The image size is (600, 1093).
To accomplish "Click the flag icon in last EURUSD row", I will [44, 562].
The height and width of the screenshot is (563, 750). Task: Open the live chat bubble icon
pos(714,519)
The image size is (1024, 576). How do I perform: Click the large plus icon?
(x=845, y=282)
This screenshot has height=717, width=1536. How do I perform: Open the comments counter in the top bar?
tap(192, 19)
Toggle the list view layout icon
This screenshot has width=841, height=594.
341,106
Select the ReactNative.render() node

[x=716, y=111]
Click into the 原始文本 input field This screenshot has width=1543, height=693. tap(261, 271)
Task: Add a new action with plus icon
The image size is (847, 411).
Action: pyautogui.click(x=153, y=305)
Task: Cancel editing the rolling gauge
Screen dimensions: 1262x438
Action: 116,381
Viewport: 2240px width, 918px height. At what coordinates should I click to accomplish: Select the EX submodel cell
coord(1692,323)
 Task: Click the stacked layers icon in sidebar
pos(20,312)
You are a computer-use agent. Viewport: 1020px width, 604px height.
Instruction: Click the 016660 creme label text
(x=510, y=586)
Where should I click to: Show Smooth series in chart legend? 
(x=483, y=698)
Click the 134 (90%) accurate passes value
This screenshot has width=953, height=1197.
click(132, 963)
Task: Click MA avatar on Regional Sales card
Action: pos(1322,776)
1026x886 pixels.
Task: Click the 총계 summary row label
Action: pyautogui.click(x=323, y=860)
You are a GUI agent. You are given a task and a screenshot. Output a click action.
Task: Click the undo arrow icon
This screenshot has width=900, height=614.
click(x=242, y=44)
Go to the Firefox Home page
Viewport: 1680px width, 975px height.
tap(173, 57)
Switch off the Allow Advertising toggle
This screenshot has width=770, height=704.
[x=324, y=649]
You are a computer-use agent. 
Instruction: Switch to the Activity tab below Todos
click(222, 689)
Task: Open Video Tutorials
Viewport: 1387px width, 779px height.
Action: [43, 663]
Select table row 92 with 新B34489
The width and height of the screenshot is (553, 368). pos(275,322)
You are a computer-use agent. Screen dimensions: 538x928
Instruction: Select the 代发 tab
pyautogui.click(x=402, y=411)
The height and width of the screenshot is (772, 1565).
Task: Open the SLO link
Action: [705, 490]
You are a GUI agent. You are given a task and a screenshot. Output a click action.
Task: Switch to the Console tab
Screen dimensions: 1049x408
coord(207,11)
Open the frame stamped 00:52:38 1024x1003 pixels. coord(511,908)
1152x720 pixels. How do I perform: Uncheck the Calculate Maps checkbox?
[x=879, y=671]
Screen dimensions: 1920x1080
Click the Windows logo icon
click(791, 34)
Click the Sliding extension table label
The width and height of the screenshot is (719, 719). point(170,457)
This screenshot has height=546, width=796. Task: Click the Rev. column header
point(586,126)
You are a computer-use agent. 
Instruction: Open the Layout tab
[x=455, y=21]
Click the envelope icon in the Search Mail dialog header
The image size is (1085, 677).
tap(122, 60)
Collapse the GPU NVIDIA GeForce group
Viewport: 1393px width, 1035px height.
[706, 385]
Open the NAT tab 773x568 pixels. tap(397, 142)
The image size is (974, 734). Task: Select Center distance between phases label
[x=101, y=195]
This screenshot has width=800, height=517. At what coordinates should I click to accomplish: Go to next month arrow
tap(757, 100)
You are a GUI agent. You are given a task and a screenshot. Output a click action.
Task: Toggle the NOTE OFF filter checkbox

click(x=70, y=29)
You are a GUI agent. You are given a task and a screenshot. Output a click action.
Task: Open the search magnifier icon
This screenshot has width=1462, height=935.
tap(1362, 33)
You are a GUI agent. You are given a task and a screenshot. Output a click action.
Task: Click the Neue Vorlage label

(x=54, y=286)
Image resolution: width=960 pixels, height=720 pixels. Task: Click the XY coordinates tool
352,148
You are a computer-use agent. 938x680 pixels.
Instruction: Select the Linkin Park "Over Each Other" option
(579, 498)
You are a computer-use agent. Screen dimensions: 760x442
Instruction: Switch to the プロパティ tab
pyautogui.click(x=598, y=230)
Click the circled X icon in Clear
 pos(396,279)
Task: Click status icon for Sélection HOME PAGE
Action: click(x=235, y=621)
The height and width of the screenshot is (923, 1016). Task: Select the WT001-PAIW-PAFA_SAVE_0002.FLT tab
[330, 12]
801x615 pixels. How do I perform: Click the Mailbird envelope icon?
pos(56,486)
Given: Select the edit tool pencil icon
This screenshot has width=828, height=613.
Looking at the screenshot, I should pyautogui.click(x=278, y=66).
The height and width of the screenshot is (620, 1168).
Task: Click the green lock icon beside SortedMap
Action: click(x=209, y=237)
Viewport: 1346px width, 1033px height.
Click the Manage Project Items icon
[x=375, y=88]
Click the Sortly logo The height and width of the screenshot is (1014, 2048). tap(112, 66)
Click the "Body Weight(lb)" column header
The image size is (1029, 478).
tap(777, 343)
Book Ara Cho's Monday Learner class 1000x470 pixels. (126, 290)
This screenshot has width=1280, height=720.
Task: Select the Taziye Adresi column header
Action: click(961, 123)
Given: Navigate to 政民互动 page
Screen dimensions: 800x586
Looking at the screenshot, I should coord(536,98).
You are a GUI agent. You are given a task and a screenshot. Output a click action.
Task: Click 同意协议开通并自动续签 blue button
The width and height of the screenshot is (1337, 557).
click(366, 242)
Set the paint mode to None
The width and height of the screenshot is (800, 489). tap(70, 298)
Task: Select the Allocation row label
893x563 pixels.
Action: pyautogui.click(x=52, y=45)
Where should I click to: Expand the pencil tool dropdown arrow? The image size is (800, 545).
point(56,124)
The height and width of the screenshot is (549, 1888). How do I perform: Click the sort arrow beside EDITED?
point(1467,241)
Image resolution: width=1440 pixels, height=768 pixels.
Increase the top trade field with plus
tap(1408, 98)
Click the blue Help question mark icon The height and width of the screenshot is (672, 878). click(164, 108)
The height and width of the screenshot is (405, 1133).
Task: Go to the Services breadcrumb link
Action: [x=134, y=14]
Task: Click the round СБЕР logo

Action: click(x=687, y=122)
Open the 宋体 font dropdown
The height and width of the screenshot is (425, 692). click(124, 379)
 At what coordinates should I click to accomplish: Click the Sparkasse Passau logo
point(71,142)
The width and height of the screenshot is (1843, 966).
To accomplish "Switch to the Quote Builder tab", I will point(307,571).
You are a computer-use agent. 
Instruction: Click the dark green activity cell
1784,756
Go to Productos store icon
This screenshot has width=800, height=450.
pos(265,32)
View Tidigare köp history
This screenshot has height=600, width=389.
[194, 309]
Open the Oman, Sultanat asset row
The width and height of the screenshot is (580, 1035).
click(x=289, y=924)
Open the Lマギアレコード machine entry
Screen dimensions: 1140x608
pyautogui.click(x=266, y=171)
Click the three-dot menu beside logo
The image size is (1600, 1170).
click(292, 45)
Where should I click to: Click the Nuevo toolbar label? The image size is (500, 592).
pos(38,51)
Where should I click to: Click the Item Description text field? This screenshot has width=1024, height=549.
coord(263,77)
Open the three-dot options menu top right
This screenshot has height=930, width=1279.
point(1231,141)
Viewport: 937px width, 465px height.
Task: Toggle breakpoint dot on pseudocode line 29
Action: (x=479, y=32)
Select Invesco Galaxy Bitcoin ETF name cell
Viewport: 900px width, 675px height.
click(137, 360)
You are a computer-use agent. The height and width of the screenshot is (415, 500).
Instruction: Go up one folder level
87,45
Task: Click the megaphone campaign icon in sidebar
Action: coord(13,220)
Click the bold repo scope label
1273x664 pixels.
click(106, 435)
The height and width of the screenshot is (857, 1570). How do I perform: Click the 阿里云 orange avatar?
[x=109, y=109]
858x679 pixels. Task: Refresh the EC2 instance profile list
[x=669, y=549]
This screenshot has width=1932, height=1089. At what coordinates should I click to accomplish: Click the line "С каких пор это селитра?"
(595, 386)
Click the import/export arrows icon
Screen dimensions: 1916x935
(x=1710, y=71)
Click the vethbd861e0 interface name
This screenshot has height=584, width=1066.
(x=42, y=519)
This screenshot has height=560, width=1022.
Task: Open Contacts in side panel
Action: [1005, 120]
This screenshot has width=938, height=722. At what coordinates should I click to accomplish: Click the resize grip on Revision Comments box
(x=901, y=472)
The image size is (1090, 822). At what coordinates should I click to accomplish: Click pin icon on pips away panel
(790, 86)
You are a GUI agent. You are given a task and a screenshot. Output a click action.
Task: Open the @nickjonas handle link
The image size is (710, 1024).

WORK ITEM: In how many lines of the data does the string "computer" occur? Answer with the number and nothing else.

TASK SOLUTION: 8